• [Description of the task]: Copy every item below word for word, leaving nothing out and changing nothing.

Element and text position data
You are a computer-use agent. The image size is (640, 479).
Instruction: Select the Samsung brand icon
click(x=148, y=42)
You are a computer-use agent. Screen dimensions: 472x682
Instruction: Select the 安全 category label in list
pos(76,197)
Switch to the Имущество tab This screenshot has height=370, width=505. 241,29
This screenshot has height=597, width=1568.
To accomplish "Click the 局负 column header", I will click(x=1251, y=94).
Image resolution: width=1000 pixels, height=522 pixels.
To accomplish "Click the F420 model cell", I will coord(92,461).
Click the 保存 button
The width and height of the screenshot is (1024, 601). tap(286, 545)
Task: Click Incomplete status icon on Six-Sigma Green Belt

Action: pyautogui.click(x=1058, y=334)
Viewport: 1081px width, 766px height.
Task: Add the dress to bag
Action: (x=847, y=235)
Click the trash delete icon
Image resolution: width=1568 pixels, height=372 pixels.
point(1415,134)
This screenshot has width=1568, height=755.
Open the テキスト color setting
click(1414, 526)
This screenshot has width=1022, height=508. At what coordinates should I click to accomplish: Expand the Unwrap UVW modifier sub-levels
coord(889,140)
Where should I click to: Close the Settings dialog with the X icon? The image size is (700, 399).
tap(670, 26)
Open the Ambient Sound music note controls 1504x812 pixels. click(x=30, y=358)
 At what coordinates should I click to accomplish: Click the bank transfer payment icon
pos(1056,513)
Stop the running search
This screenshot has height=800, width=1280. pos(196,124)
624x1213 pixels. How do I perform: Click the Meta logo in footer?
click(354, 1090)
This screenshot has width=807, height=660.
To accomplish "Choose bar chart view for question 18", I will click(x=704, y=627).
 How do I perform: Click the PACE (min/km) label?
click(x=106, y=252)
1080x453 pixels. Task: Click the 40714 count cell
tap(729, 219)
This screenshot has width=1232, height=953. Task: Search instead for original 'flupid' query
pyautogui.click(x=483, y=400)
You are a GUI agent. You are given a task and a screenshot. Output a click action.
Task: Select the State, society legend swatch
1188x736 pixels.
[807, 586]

• [Finished answer]:
You are a computer-use agent. The image size is (640, 479).
Instruction: Select the Samsung brand icon
click(x=148, y=42)
You are a computer-use agent. Screen dimensions: 472x682
Instruction: Select the 安全 category label in list
pos(76,197)
Switch to the Имущество tab This screenshot has height=370, width=505. 241,29
This screenshot has height=597, width=1568.
To accomplish "Click the 局负 column header", I will click(x=1251, y=94).
Image resolution: width=1000 pixels, height=522 pixels.
To accomplish "Click the F420 model cell", I will coord(92,461).
Click the 保存 button
The width and height of the screenshot is (1024, 601). tap(286, 545)
Task: Click Incomplete status icon on Six-Sigma Green Belt

Action: pyautogui.click(x=1058, y=334)
Viewport: 1081px width, 766px height.
Task: Add the dress to bag
Action: (x=847, y=235)
Click the trash delete icon
Image resolution: width=1568 pixels, height=372 pixels.
point(1415,134)
This screenshot has width=1568, height=755.
Open the テキスト color setting
click(1414, 526)
This screenshot has width=1022, height=508. At what coordinates should I click to accomplish: Expand the Unwrap UVW modifier sub-levels
coord(889,140)
Where should I click to: Close the Settings dialog with the X icon? The image size is (700, 399).
tap(670, 26)
Open the Ambient Sound music note controls 1504x812 pixels. click(x=30, y=358)
 At what coordinates should I click to accomplish: Click the bank transfer payment icon
pos(1056,513)
Stop the running search
This screenshot has height=800, width=1280. pos(196,124)
624x1213 pixels. How do I perform: Click the Meta logo in footer?
click(354, 1090)
This screenshot has width=807, height=660.
To accomplish "Choose bar chart view for question 18", I will click(x=704, y=627).
 How do I perform: Click the PACE (min/km) label?
click(x=106, y=252)
1080x453 pixels. Task: Click the 40714 count cell
tap(729, 219)
This screenshot has width=1232, height=953. Task: Search instead for original 'flupid' query
pyautogui.click(x=483, y=400)
You are a GUI agent. You are given a task and a screenshot. Output a click action.
Task: Select the State, society legend swatch
1188x736 pixels.
[807, 586]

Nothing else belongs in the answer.